Sinister: There are three kinds of people. Those who can count, and those w ho can't.

Gardiner, Stuart Stuart.Gardiner at xxx.uk
Tue Feb 26 13:18:54 GMT 2002


Another weekend, another night spent getting drunk. I should take a bit of
time to give my liver a rest. Maybe next year.

The occasion this time was a reunion for everyone I went to college with in
my undergrad days. And a very strange event it was too. I've never been to a
proper reunion before, since I have no desire to go anywhere near the people
I went to school with, so it was a peculiar experience. Of course, most
people looked and acted exactly the same as they always did, give or take
the odd bad hairdo. More interesting is what people have chosen to do with
their lives.

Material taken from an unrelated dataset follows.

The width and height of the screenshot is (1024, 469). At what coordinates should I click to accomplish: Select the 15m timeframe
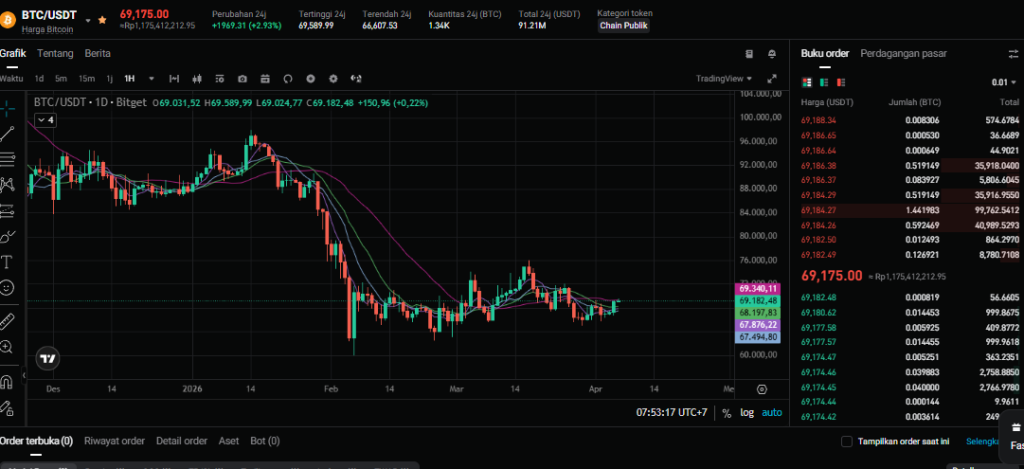tap(87, 78)
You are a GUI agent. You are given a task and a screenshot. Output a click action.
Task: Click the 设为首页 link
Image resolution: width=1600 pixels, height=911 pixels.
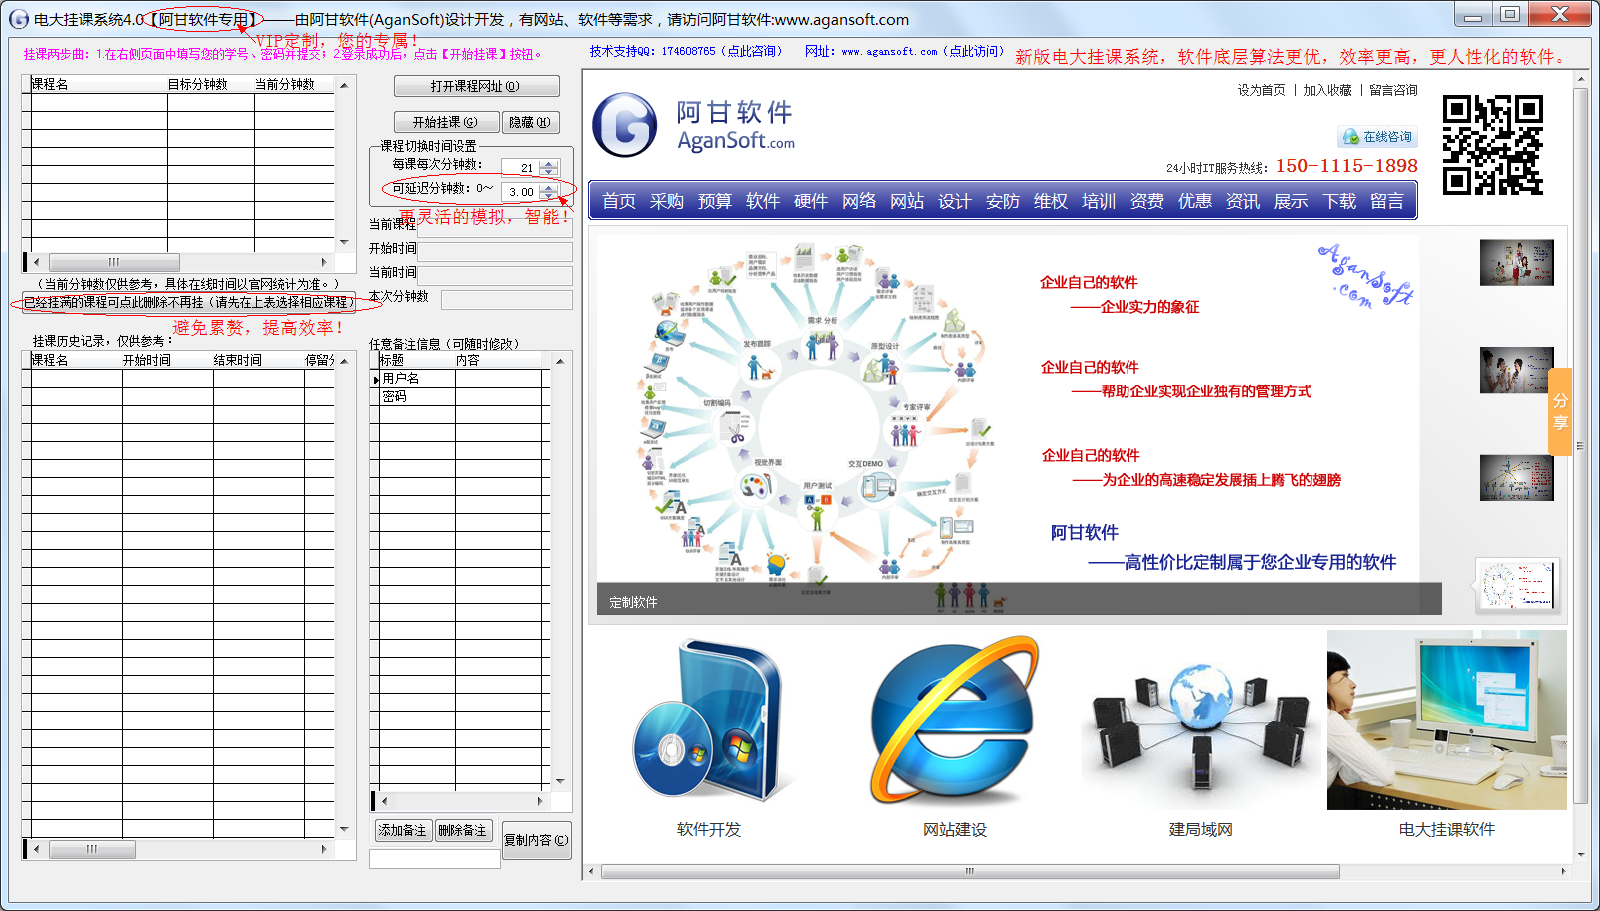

There's the people who became investment bankers or the like
when they left, some of whom have stuck with it, some of whom have dropped
out completely and taken a year or to off because they finally realised that
having a life was more important than having money. Then there's the people
who chose decent jobs which they enjoyed in the first place, who are
generally the happiest. And then there's the people like me who decided
being a student was far too much fun and decided to stay put. Oh, and
there's the scary number of people getting engaged / married.

About 3 years ago, I went to the wedding of my first proper ex. That was
scary - I had a lucky escape. It's much better to stay single, footloose and
fancy-free, able to enjoy life to the full. Or at least, that's what I keep
telling myself.


Fact of the day: it is physically impossible for a human to lick their own
elbow.


In the last digest (which featured a pleasantly large number of my favourite
listees), Robin said: "I squeeze my spuds every morning to make sure they're
okay." Just so long as he doesn't do it in public.

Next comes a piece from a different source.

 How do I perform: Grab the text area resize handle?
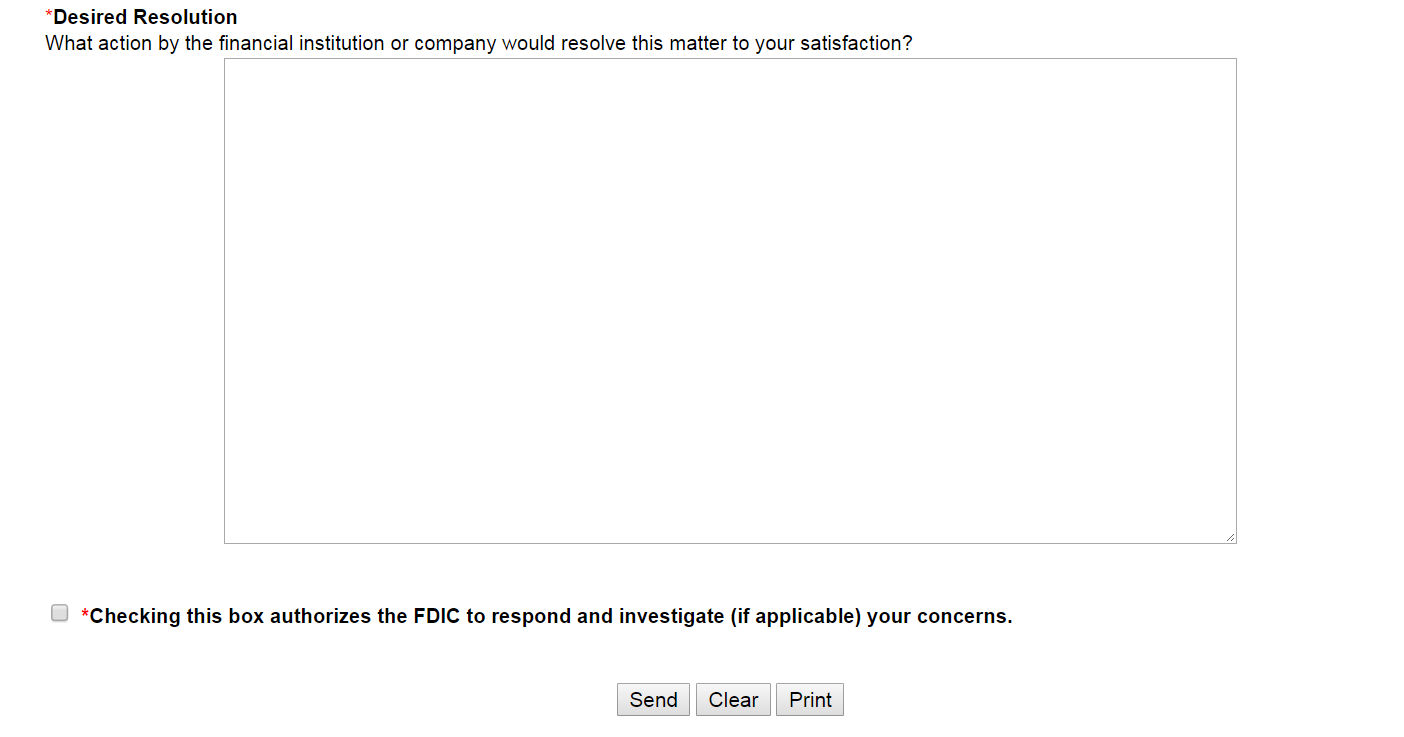[1230, 537]
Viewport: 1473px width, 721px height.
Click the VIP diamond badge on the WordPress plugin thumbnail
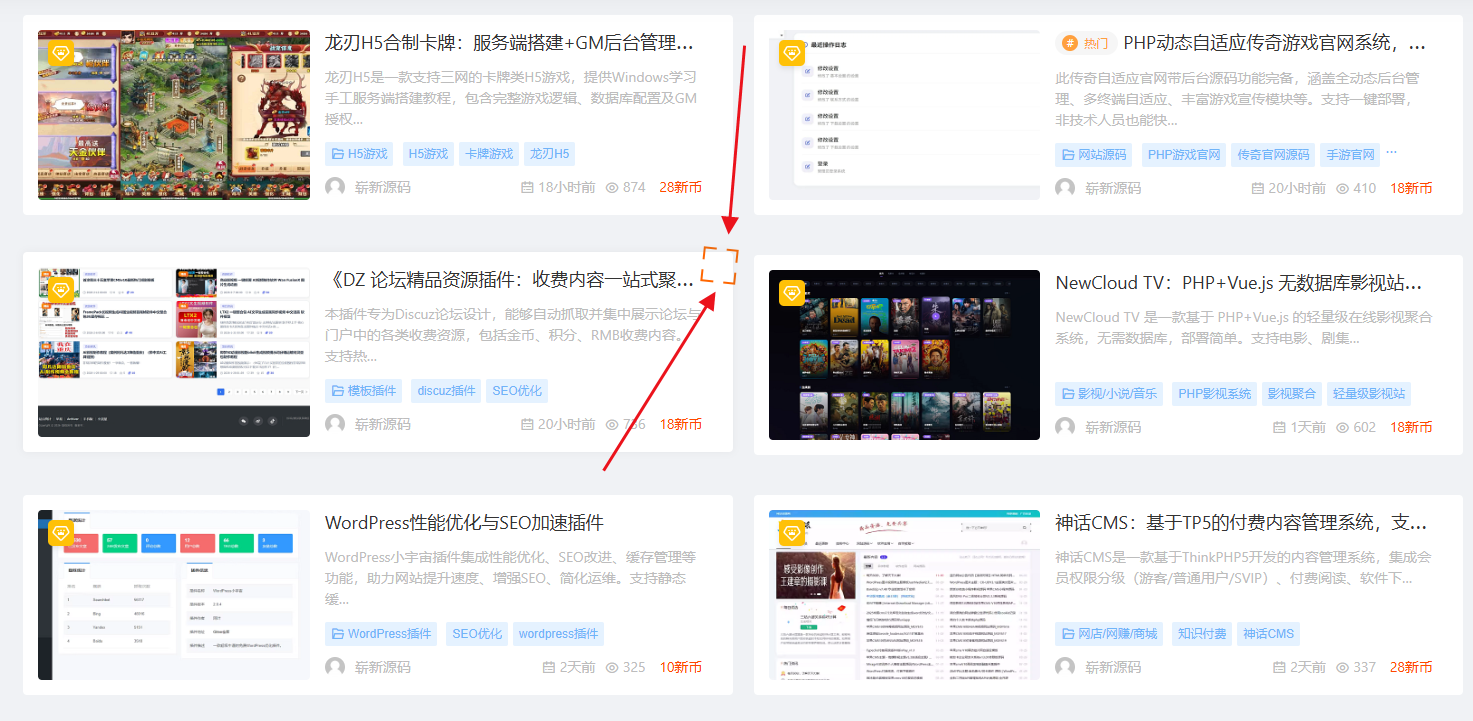pos(61,532)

Anyone who is remotely interested in the world should read about the latest
efforts from the racist, arrogant, near-fascist US government at
http://news.independent.co.uk/world/americas/story.jsp?story=139913.

Of course, the fact that I've just slagged off the US now means that this
email will automatically be picked up and read by their intelligence
services (probably the ones based at Menwith Hill in North Yorkshire...). So
hello there, hope you're doing well.

Big Stu




About 75% of the people who read this message have just tried to lick their
elbow. See, I told you it was impossible.